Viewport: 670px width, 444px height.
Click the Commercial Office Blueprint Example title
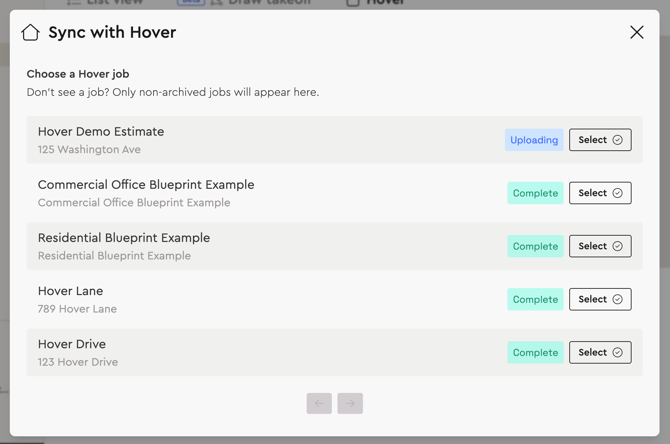146,184
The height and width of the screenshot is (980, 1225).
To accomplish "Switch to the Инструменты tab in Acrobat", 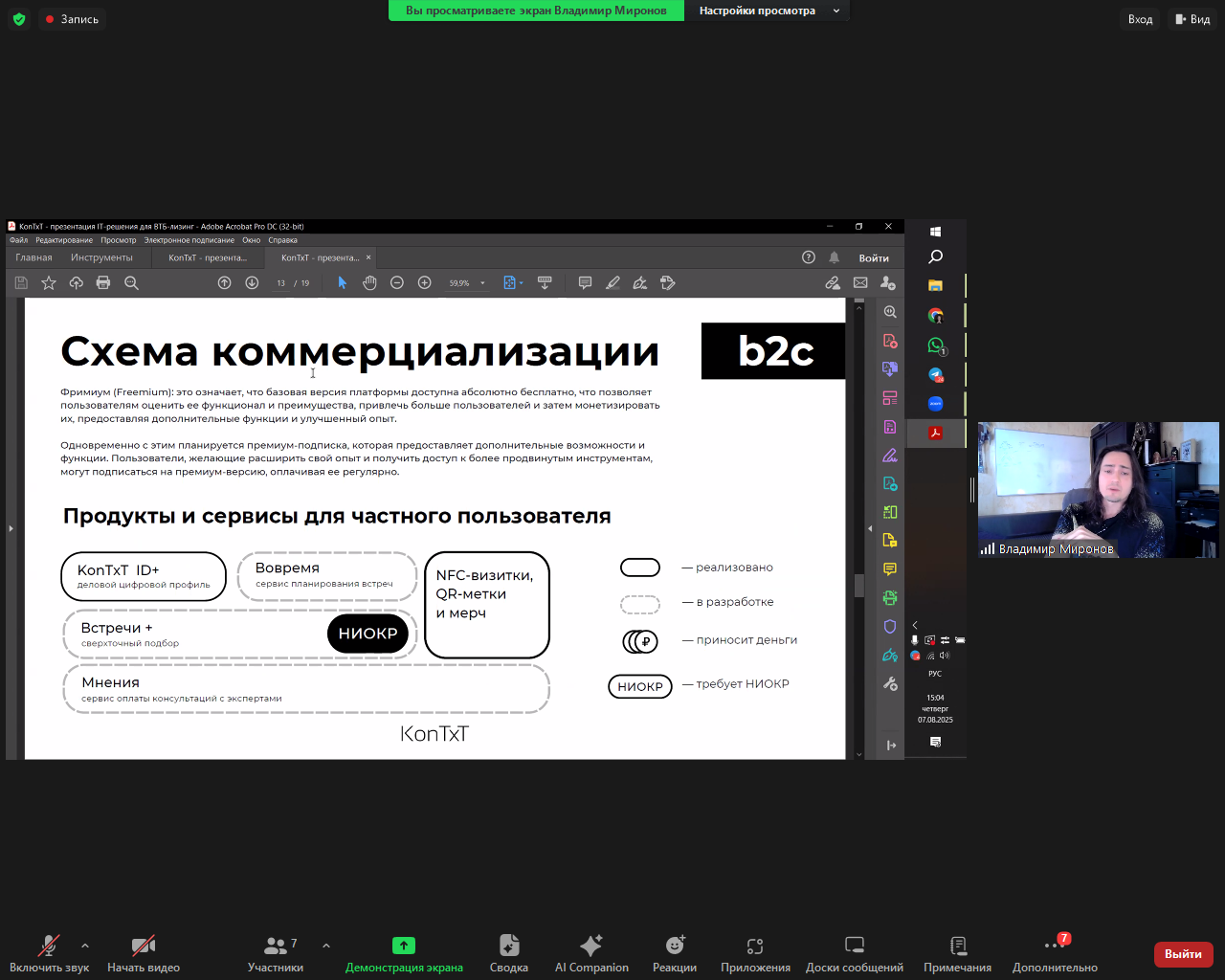I will (101, 256).
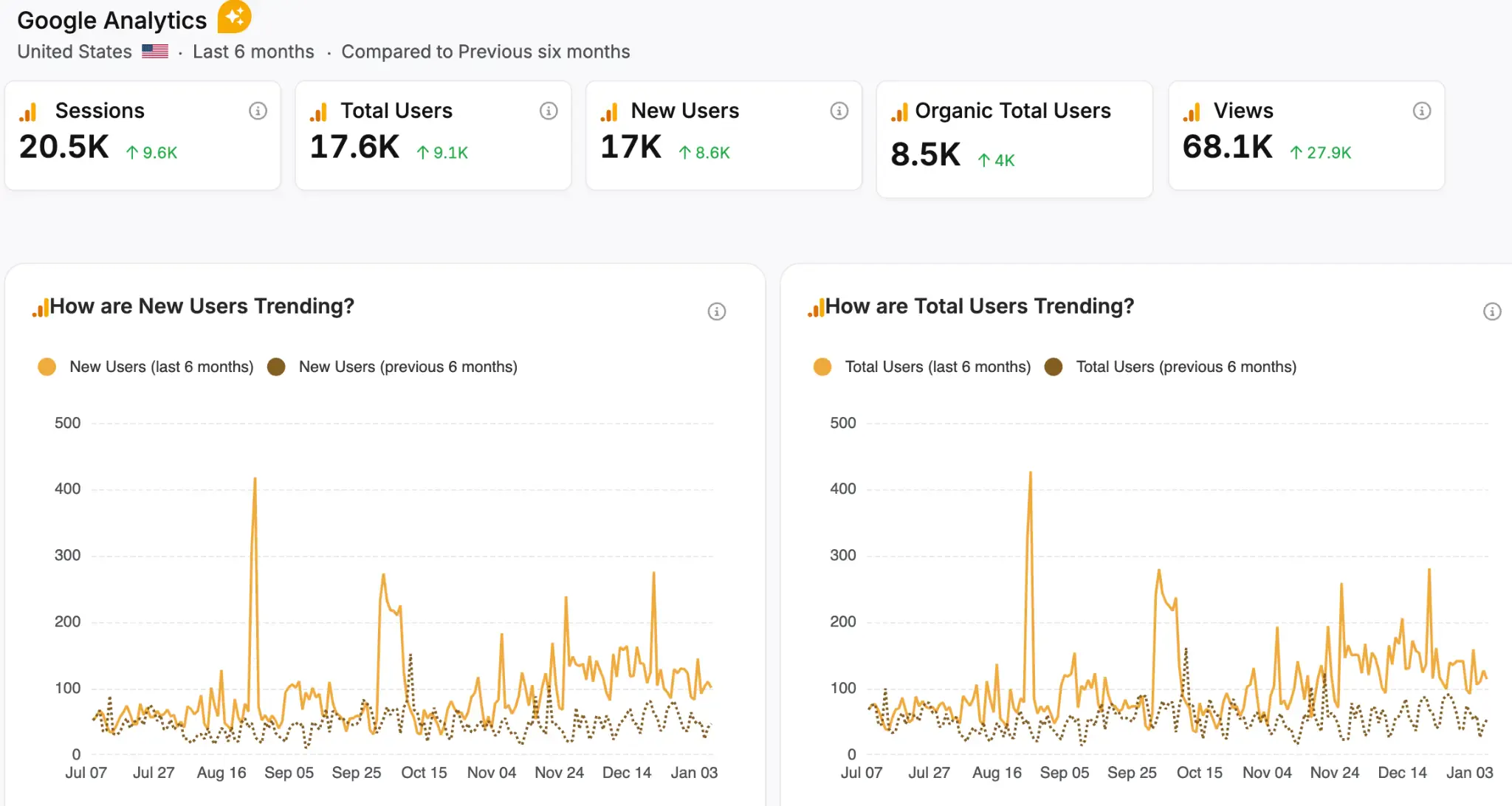Click the info icon on New Users card
This screenshot has height=806, width=1512.
838,111
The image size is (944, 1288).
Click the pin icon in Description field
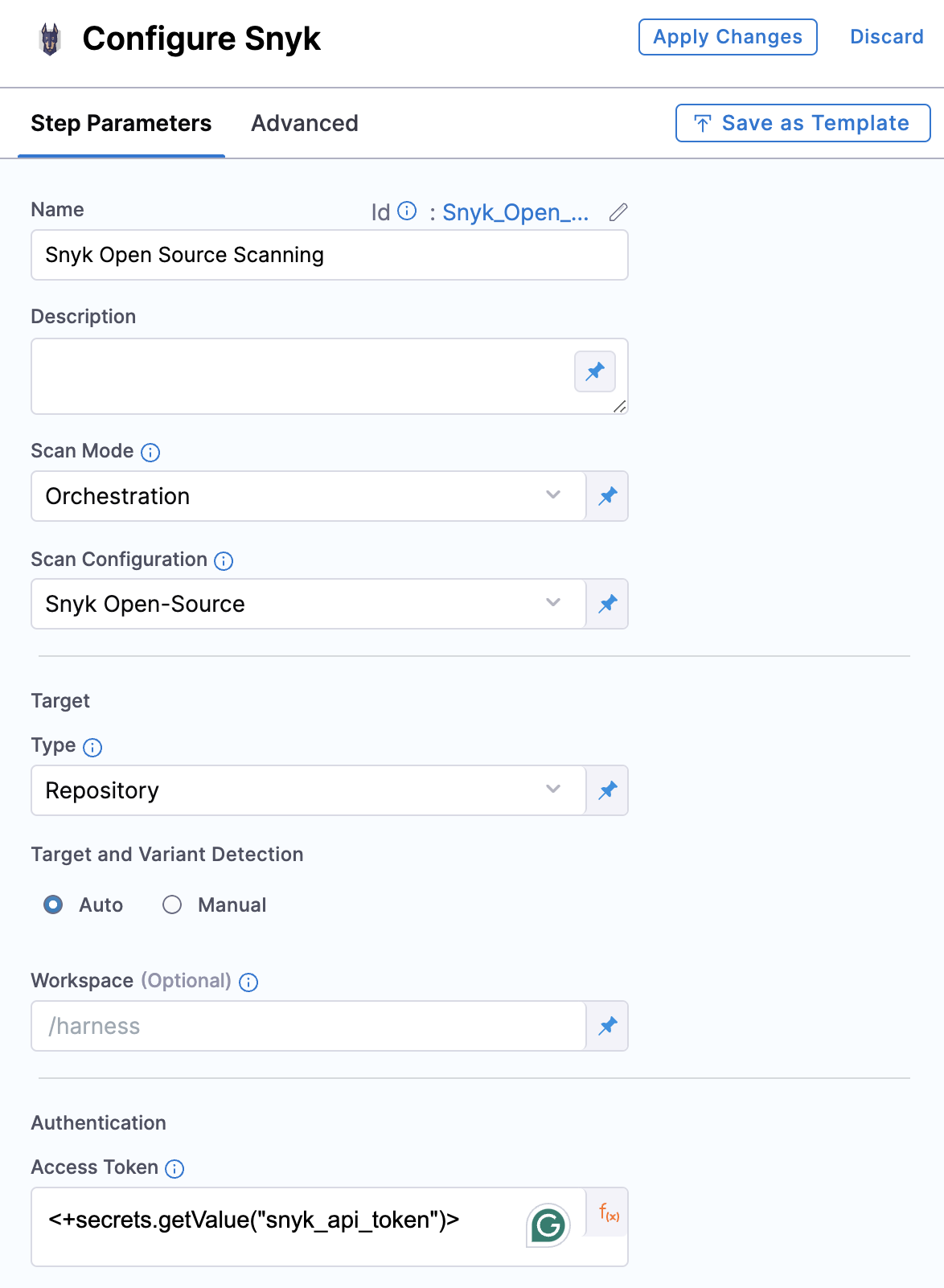tap(595, 371)
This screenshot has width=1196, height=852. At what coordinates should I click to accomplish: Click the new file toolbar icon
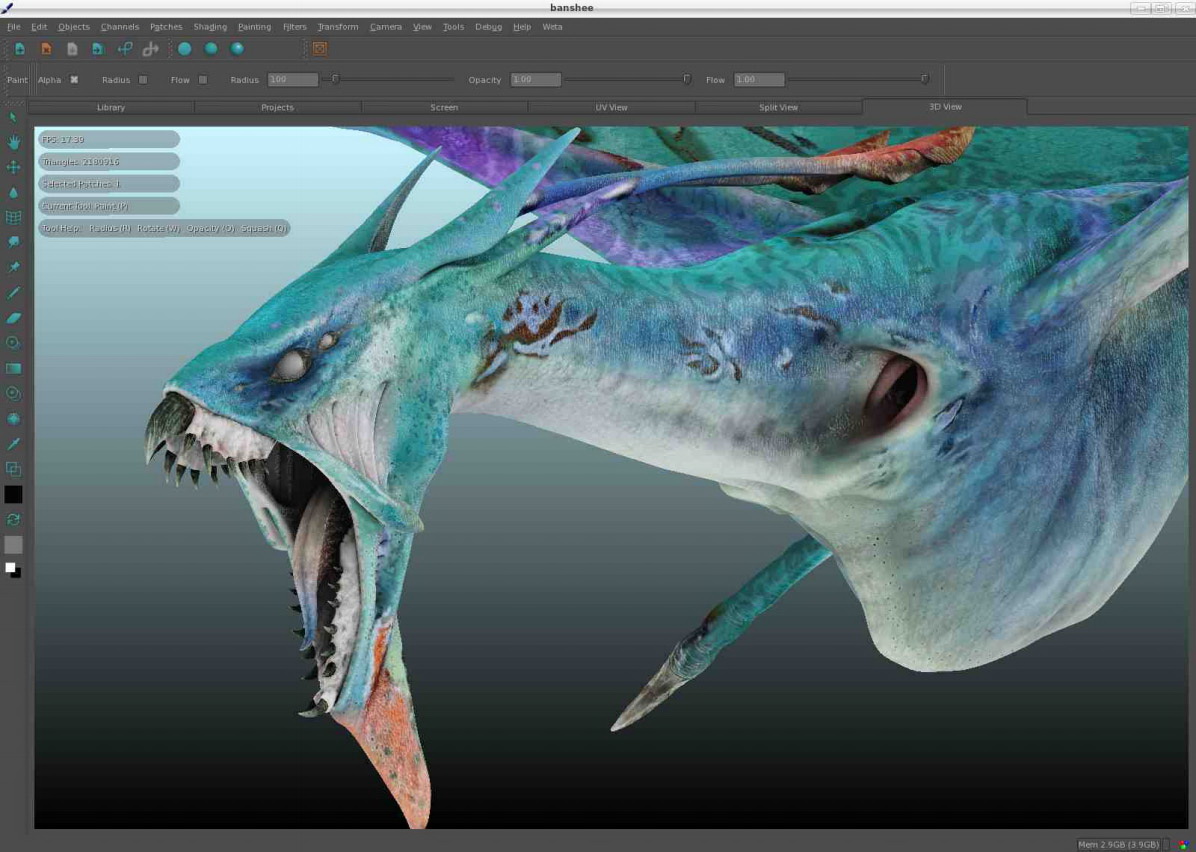click(20, 48)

────────────────────────────────────────

:: Problem ::
Reproduce everything in the data above, from the line containing "The image size is (944, 1288)." down to the end of the data, and leave the pictures out.

:: Response ::
The image size is (944, 1288).
Click the pin icon in Description field
tap(595, 371)
This screenshot has width=1196, height=852. At what coordinates should I click to accomplish: Click the new file toolbar icon
click(20, 48)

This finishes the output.